§ AIM OF THE EXERCISE: Please reproduce all of the records below line for line, without the pictures.

§ DATA ENTRIES:
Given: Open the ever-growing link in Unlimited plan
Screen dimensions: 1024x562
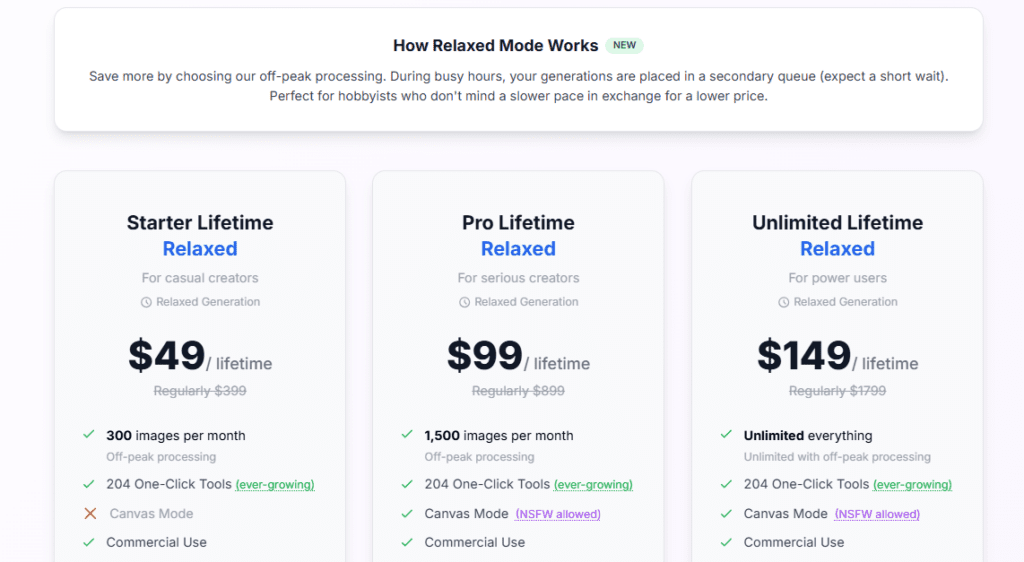Looking at the screenshot, I should [x=912, y=485].
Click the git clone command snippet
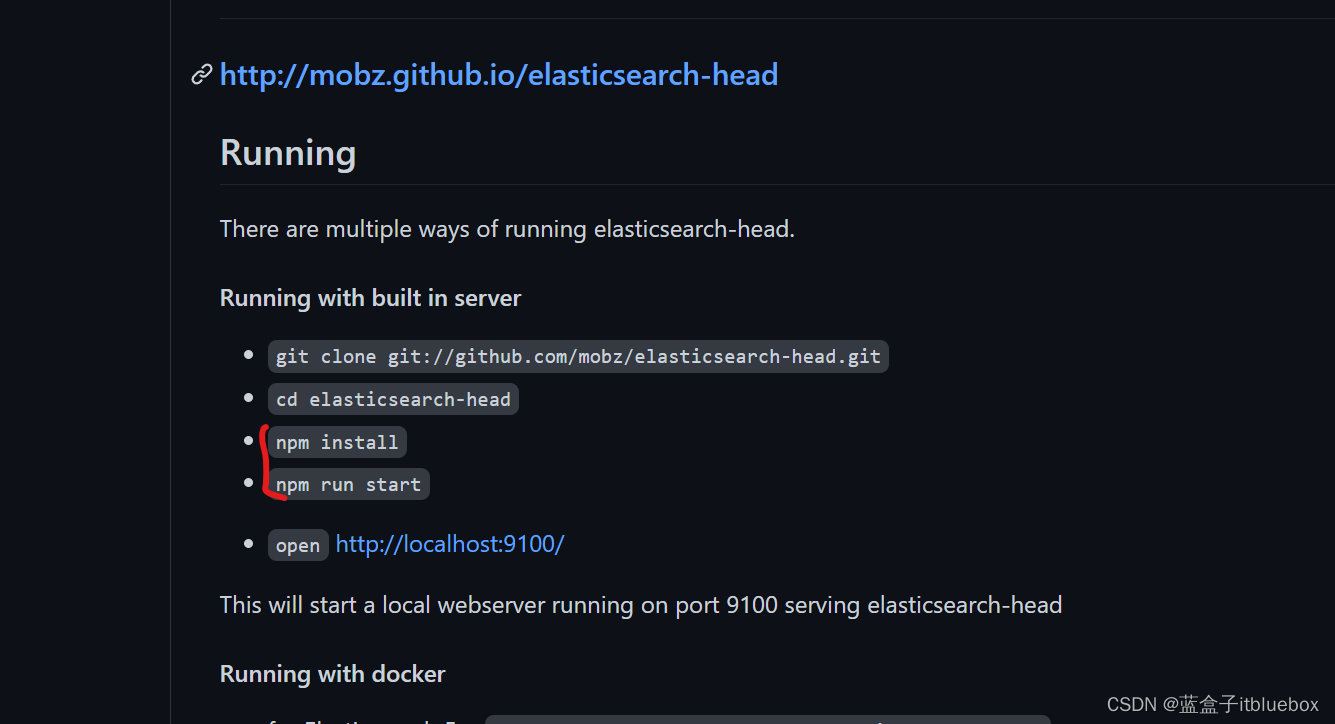 578,357
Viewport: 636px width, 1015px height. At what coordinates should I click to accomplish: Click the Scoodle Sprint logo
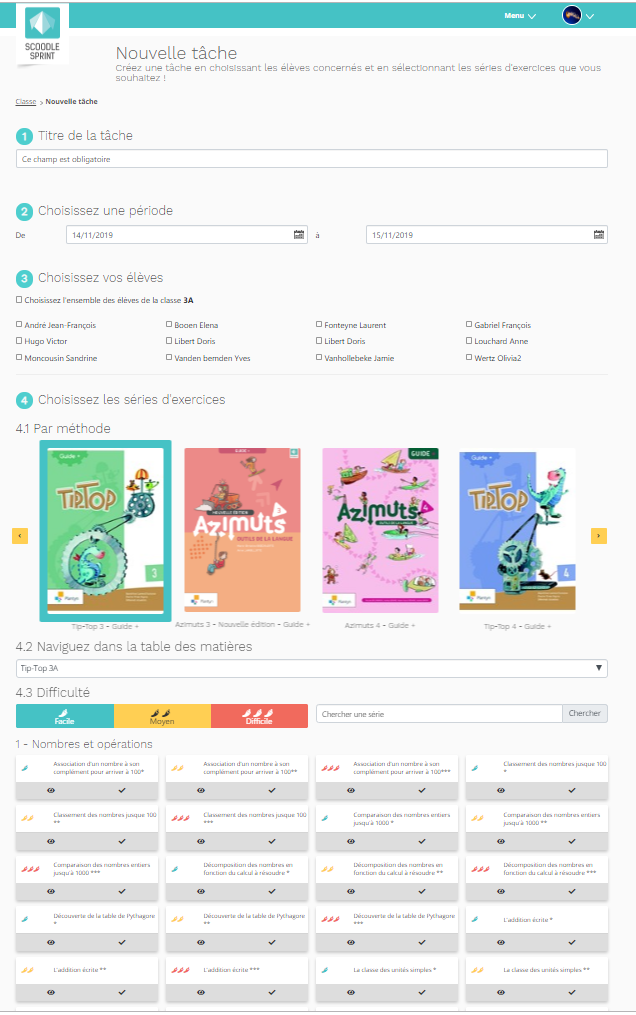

§ TASK SOLUTION:
Given: Open the ever-growing link in Unlimited plan
Screen dimensions: 1024x562
Looking at the screenshot, I should [x=912, y=485].
Click the git clone command snippet
 578,357
Viewport: 636px width, 1015px height. At what coordinates should I click to accomplish: Click the Scoodle Sprint logo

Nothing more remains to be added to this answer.